Reading passage:

#####

The Receipt, by Will Adamsdale. Performed by Will Adamsdale and Chris Branch. Comedy Festival @ The Malthouse until April 29

Now I've got over the hangover (and have nevertheless - I expect unbounded admiration - posted my treadmill minimum of 2000 words towards The Novel - did I ever tell you how boring novelists are? I must corner you one day and make you suffer for my art as I do) - nevertheless, having banished the small animal that appears to have used my mouth for unspeakable private necessities, and having - brain akimbo, fingers radiant with the gleam of honest sweat - hacked away for the necessary hours at the coalface of the imagination, Little Alison selflessly dons her Theatre Notes hat again in the interests of - not, as you might imagine by now, in order to rival the Gabriel Garcia Marquez Award for the World's Longest Sentence, no! - but to faithfully report my recent theatre shenanigans.

As you might judge by the preceding sentence, they were fairly prodigious. I went to the launch of the Malthouse's next season, and then on to a show. Dorothy Parker, eat your heart out.

I don't usually preview seasons, but the launch of Season 2 '07 was noteworthy. Flushed with the current sell-out successes of Exit The King and The Pitch, they're riding high at the Malthouse, and this launch was concomitantly upbeat. Wine flowed in rivers, conversation rose like iridescent bubbles over the excitedly vibrating crowd of culture vultures, and all was well in the gilded kingdom.

#####

Given material:
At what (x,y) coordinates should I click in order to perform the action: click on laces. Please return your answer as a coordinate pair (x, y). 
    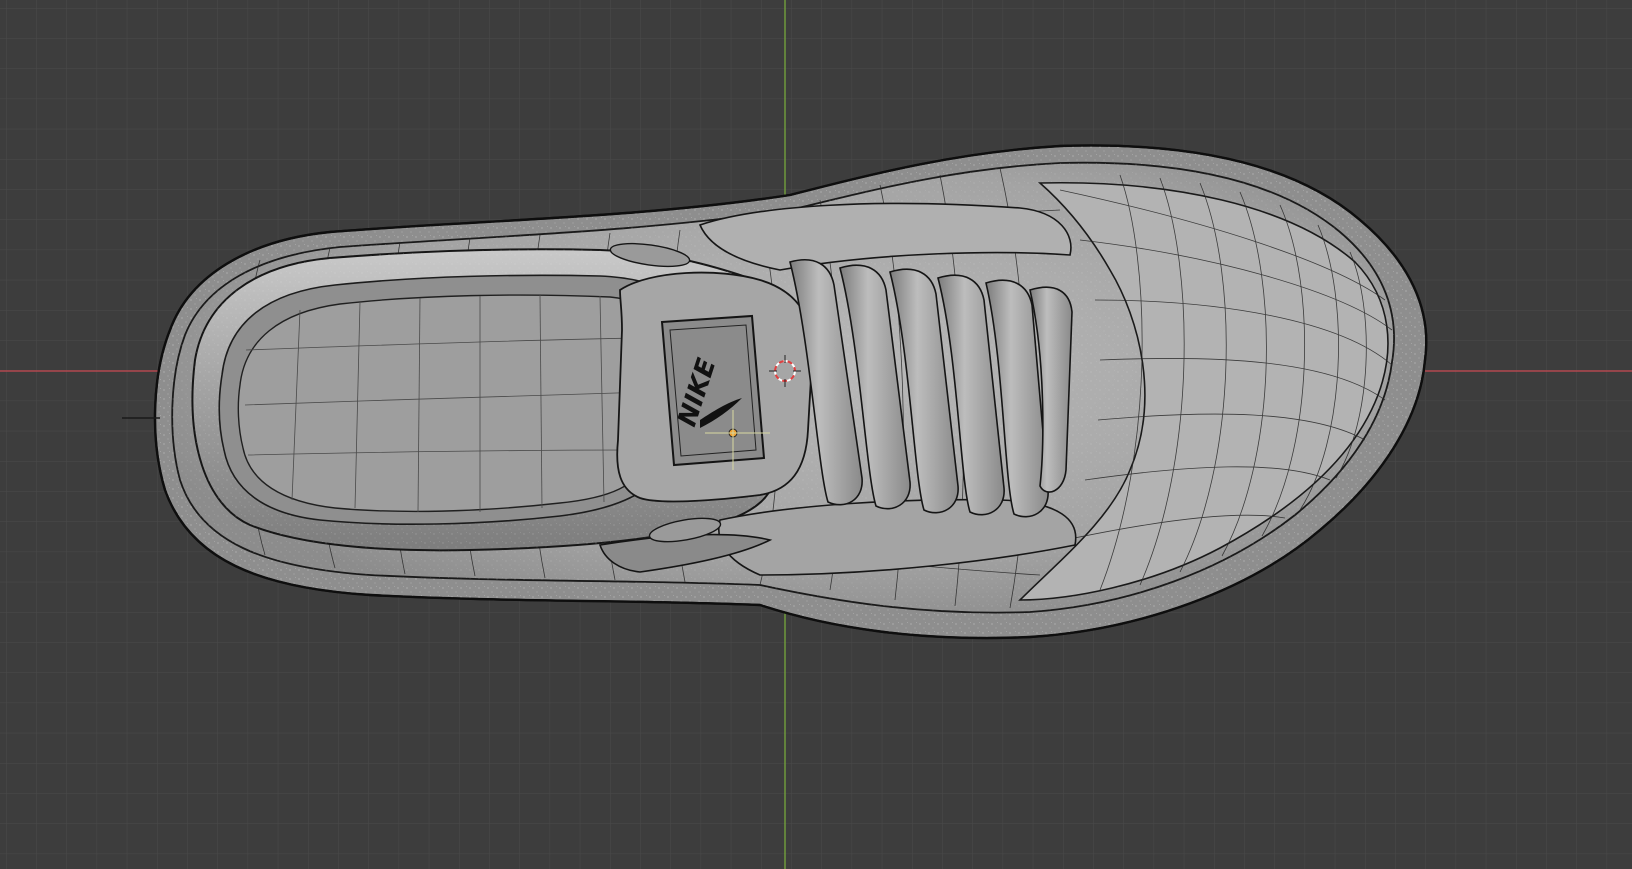
    Looking at the image, I should click on (931, 388).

#####

Problem to work on:
Answer these about the theatre notes text:
1. Who performs The Receipt?
2. How many words does the writer give as the minimum posted toward The Novel?
3. Which two productions are named as current sell-out successes at the Malthouse?

Solved exercise:
1. Will Adamsdale and Chris Branch
2. 2000 words
3. Exit The King and The Pitch